The big yellow face in the bottom left of the quilt is my mom as St. Q, also as Gretchen's cookie jar (the Hey, Diddle Diddle one we used to keep for her, which she took to her place last year finally.) And that Mom, St Q, cookie jar is also a big crystal ball in this piece, helping me "see" things. Oh, and the owls are more Flight symbols, but they especially represent the 30 patio owls we turn on, on our patio every night. Except on nights sometimes in the winter, when we have to use the outdoor outlet to plug in our roof heaters. Pooey! I have owl glass beads from Embellishment Cafe and other sources on the piece's borders, along with some little chick beads, since chickens can fly a little, too, if their wings aren't clipped! I guess these are wild chickens - chookies, Daddy called them.


Flight of the Art Angels, detail. İSusan Shie 2003.When I drew the piece in November, I wasn't trying to get this look of listening on my face, but that's what I see there now, as a viewer. I've got my pen poised, waiting for thoughts to come into my head, which is what I do, and then I just write or draw. And there's all this action around me, with the angels bending down, Luanne even touching my arm, and my mom definitely getting a bang out of the whole thing...I mean the cookie jar is. (Mom is one of my angels, for sure, having died in October, 2001.) The little polymer clay faces stuck around here and there, like the one tucked under my right arm, are more little muses, because I think the air is thick with spirit, right here with us, but in another dimension. Well, that may sound cracked to you; I know it does to Jimmy! He keeps me grounded, that's for sure! And it's not that I dwell on this stuff. I just know it, when I stop and think about it.

I started on a goal a year ago, to make a lot more quilts in much less time, by doing some machine sewing on them, instead of so much hand work. I had to drop out of a big journal pages project, the one Karey Bresenhan organized for Houston , because I couldn't work that way, gaining speed but losing the textures I love. Instead, my work all this last year got more and more detail oriented, with more and more tiny quilting stitches really caked on. Almost all my writing is hand embroidered over now, and I was trying to let it go, to just leave it be painted. Jimmy got me the Airpen for Christmas, but I can't get the thing to cooperate yet, so am still stitching all the words I cna find time to! But I do hope to have that sucker figured out and running smoothly for me very soon. Between that and the airbrush and my hand sewn words, I'll have plenty of writing textures. Oh, and also the work has a little of Jimmy's machine sewing over my writing, when I can get him to do that. He says he'll do it anytime I want, but he's super busy with his leatherwork now, and I hate to bother him.

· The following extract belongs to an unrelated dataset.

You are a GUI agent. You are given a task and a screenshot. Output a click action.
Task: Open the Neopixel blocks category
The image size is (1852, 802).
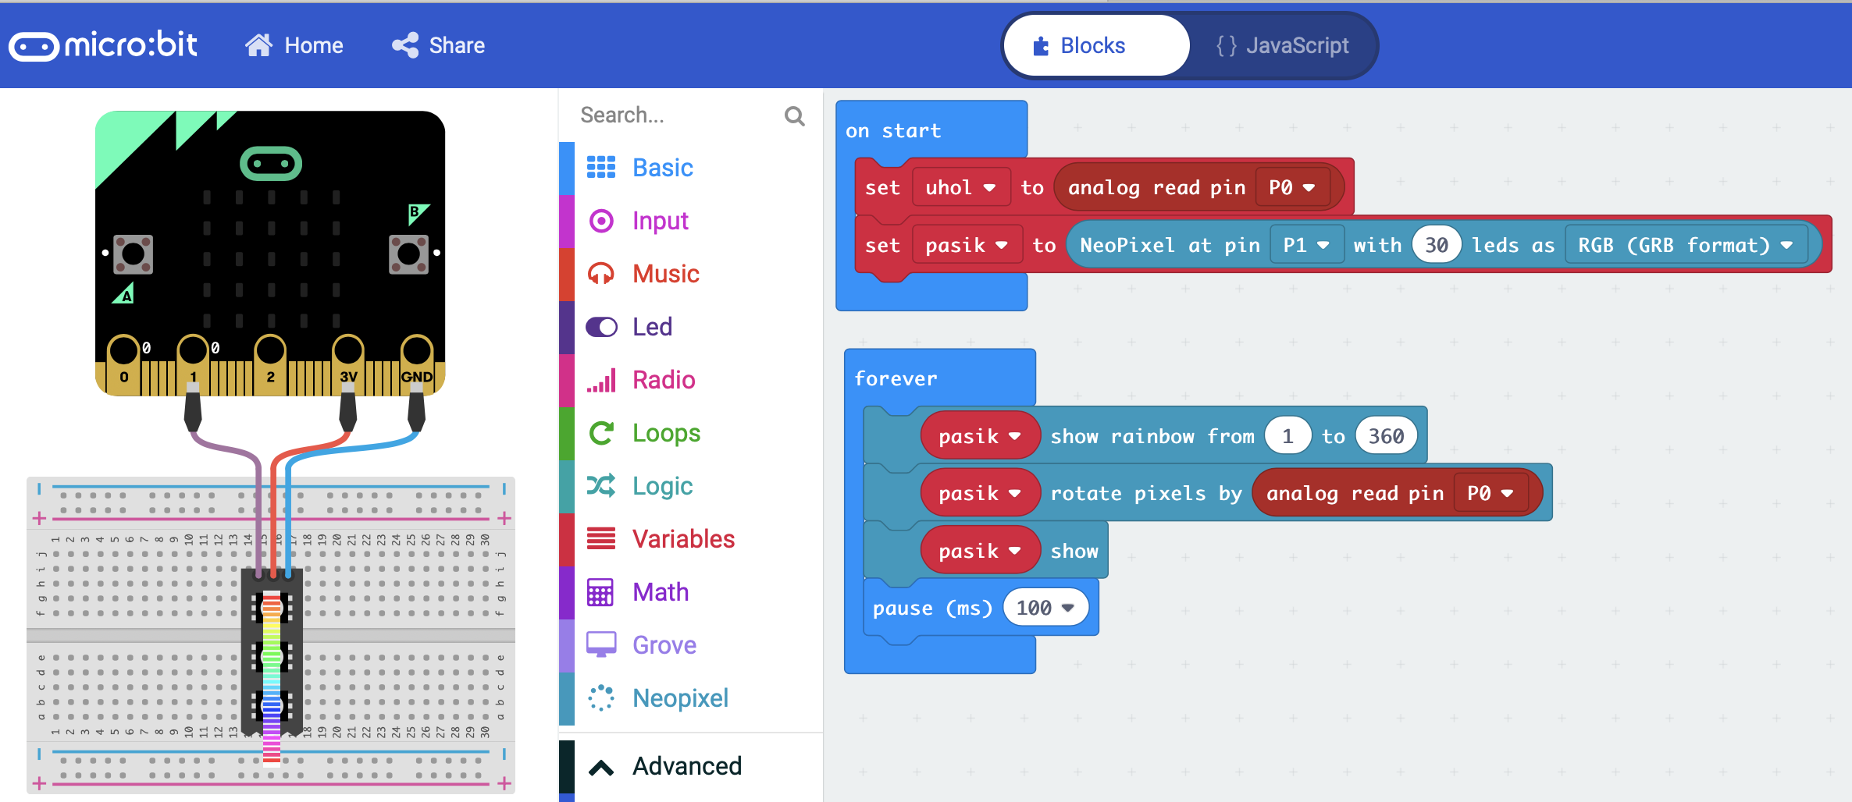coord(679,698)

Be on the lookout for Jimmy's huge article in the Volume I, Issue #4 offering of Art of Angling Journal. It's due to come out any time now! And his work will be so well presented in that fine, coffee table style magazine, really more like a book. I think you can buy single issues from the site, and all the fly fishing shops will have it.

The image at left is of a hand tied fly Jimmy carved and painted, along with another fly, a company logo, and two trout, on a huge three rod case he just finished for a customer in Boston.

If you've never taken time to pop over to look at Jimmy's site, please take the time. He also makes handbags with images custom tooled onto their hand made surfaces!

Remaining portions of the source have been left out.